Personal information
- Born: 26 December 2005 (age 20)

Chess career
- Country: Kazakhstan
- Title: Woman Grandmaster (2024)
- FIDE rating: 2371 (January 2026)
- Peak rating: 2383 (September 2025)

= Xeniya Balabayeva =

Kazakhstani chess player (born 2005)

Xeniya Balabayeva (also Kseniya; Ксения Балабаева; born 26 December 2005) is a Kazakh chess player who holds the title of Woman Grandmaster (WGM) (2024).

== Biography ==
In 2018, Balabayeva won the Western Asia Youth Chess Championship in G14 age group. In 2019, she won the Asian Youth Rapid Chess Championship in G14 age group. In 2020, Balabayeva won the Kazakhstani Youth Chess Championship in G16 age group with a hundred percent result: 9 out of 9. In 2021 she won the Asia Youth Chess Championship in G16 age group.

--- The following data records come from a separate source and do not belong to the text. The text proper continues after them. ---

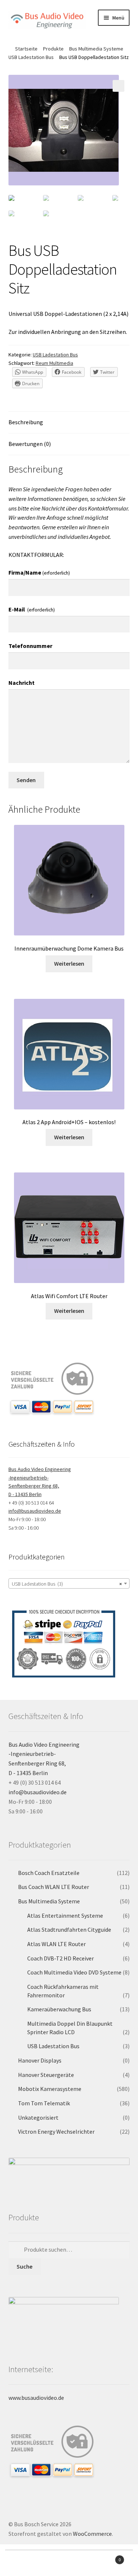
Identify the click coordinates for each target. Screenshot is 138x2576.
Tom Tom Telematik (44, 2103)
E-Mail (31, 609)
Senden (26, 780)
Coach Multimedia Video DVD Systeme (74, 1972)
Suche (24, 2266)
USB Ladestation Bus (31, 57)
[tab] (69, 422)
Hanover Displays (39, 2060)
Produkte (53, 48)
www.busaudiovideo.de (36, 2397)
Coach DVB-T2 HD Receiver (60, 1958)
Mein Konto (23, 2563)
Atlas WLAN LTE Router (56, 1944)
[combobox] (69, 1583)
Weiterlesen (69, 963)
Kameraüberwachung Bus (59, 2009)
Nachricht (21, 682)
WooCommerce (92, 2533)
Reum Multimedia (54, 363)
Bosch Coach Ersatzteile (48, 1872)
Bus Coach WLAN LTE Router (53, 1886)
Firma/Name (39, 572)
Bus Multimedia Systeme (96, 48)
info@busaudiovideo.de (34, 1510)
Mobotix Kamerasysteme (49, 2088)
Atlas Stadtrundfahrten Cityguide (69, 1929)
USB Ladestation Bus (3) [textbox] (67, 1583)
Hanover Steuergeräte (46, 2074)
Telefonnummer (30, 645)
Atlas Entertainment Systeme (65, 1915)
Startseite (26, 48)
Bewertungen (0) (29, 443)
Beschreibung (25, 422)
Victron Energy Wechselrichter (56, 2131)
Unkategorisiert (38, 2117)
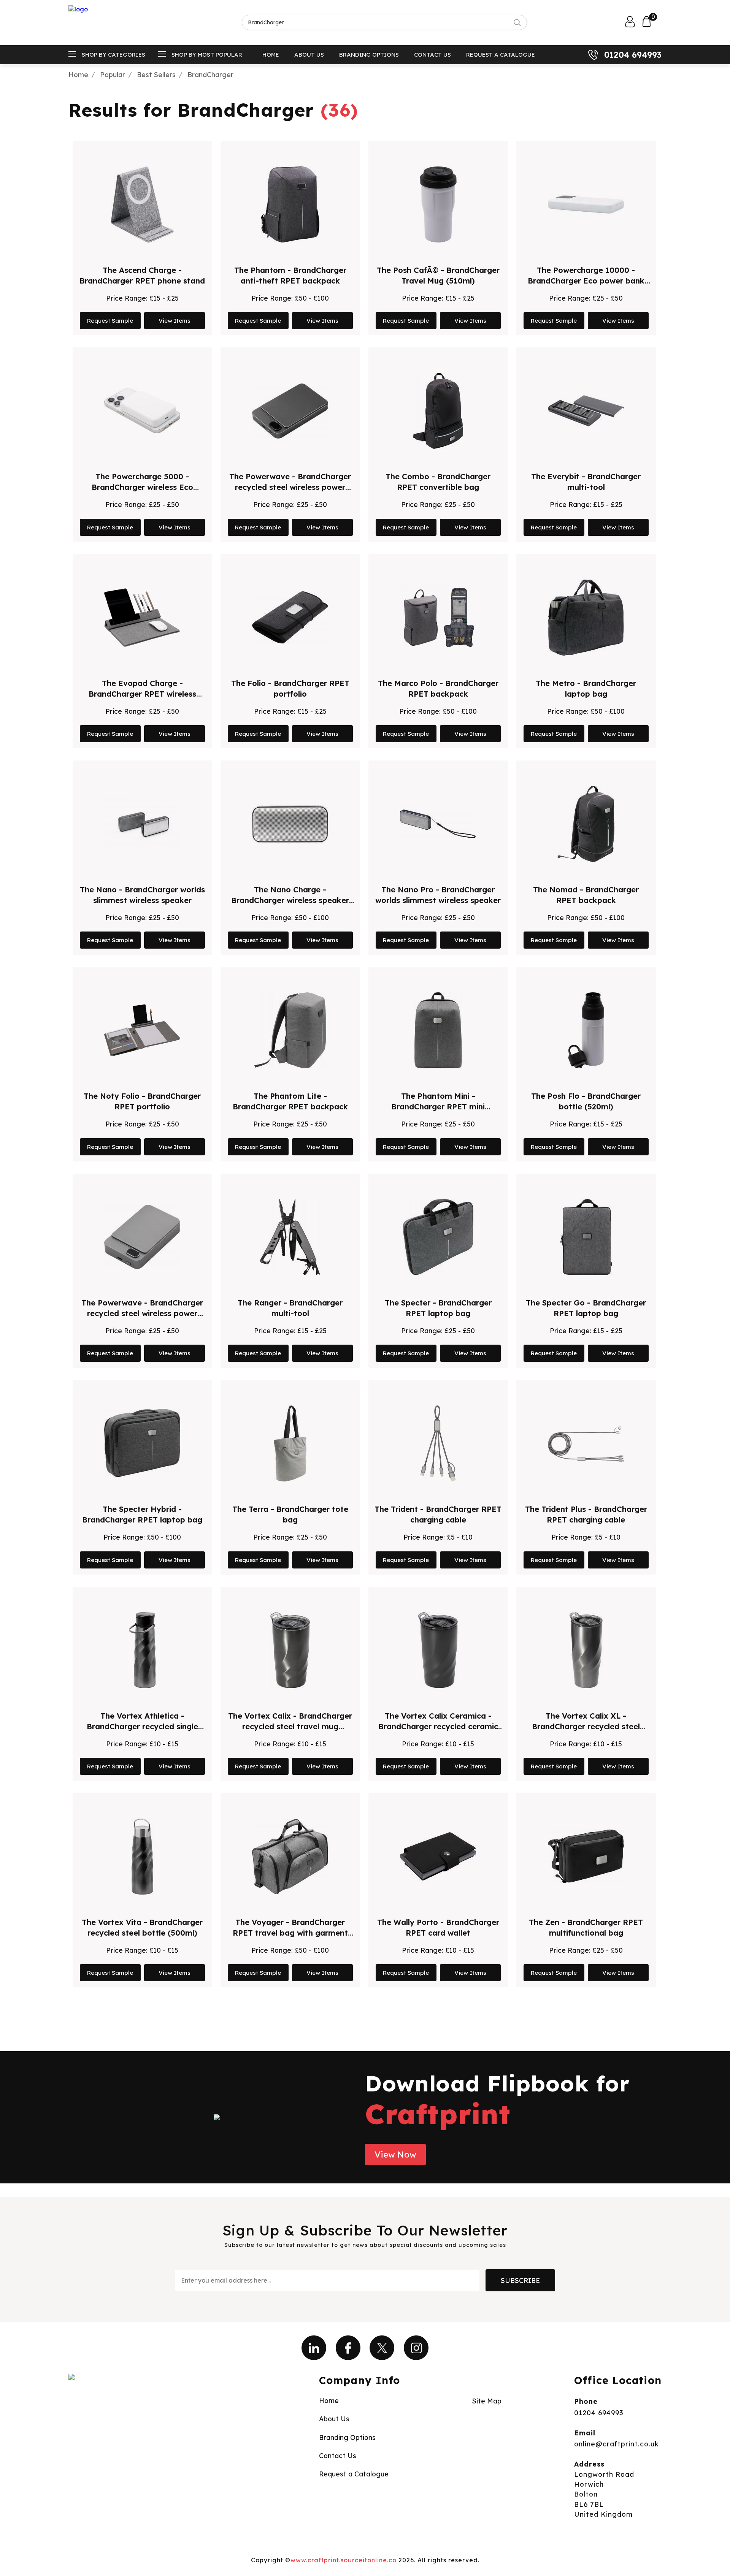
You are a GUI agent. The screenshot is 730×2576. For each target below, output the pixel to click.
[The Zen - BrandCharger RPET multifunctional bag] (586, 1856)
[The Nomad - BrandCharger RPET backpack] (585, 824)
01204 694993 (633, 54)
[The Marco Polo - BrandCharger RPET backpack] (438, 617)
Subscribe (520, 2280)
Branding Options (369, 54)
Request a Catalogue (500, 54)
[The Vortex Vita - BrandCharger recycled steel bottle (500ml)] (142, 1856)
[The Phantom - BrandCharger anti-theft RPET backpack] (290, 204)
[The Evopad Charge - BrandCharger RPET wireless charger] (142, 617)
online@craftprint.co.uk (616, 2444)
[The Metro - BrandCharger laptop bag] (586, 617)
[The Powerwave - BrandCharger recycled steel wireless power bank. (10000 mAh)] (142, 1237)
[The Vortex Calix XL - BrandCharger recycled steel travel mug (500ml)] (586, 1650)
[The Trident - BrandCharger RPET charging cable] (438, 1443)
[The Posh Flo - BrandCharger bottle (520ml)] (586, 1030)
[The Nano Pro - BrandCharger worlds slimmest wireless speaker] (438, 824)
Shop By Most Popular (206, 54)
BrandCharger (210, 74)
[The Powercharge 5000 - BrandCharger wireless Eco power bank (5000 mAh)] (142, 411)
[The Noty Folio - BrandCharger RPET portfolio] (142, 1030)
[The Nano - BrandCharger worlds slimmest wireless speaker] (142, 824)
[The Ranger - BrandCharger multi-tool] (290, 1237)
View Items (174, 320)
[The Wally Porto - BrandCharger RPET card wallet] (438, 1856)
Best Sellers (156, 74)
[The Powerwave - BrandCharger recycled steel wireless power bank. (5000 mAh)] (290, 411)
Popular (112, 74)
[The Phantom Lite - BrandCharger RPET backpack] (290, 1030)
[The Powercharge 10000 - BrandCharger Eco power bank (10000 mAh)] (586, 204)
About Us (309, 54)
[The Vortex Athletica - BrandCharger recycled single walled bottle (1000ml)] (142, 1650)
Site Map (486, 2401)
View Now (395, 2154)
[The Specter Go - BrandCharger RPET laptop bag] (586, 1237)
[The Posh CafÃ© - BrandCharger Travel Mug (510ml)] (438, 204)
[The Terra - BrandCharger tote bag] (290, 1443)
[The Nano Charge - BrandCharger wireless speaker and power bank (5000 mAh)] (290, 824)
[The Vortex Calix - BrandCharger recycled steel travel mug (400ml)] (290, 1650)
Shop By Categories (113, 54)
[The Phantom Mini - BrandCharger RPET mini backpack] (438, 1030)
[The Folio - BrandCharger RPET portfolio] (290, 617)
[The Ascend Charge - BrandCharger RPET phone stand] (142, 204)
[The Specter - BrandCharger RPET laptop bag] (438, 1237)
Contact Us (432, 54)
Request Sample (110, 320)
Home (270, 54)
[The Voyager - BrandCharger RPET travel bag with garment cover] (290, 1856)
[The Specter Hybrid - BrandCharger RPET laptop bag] (142, 1443)
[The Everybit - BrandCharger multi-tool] (586, 411)
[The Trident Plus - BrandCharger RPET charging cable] (586, 1443)
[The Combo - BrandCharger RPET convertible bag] (438, 411)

In 2021, Balabayeva ranked in 2nd place in Kazakhstani Youth Chess Championship in G20 age group and Kazakhstani Women's Chess Championship. In this same year, she won the Online World Youth Chess Championship in Girls under 16 age group.

Balabayeva played for Kazakhstan in the Women's Chess Olympiads:
- In 2022, at third board in the 44th Chess Olympiad (women) in Chennai (+3, =5, -2);
- In 2024, at third board in the 45th Chess Olympiad (women) in Budapest (+4, =5, -0) and won a team silver medal.

In 2021, she was awarded the FIDE Women International Master (WIM) title and received the FIDE Women Grandmaster (WGM) title three years later.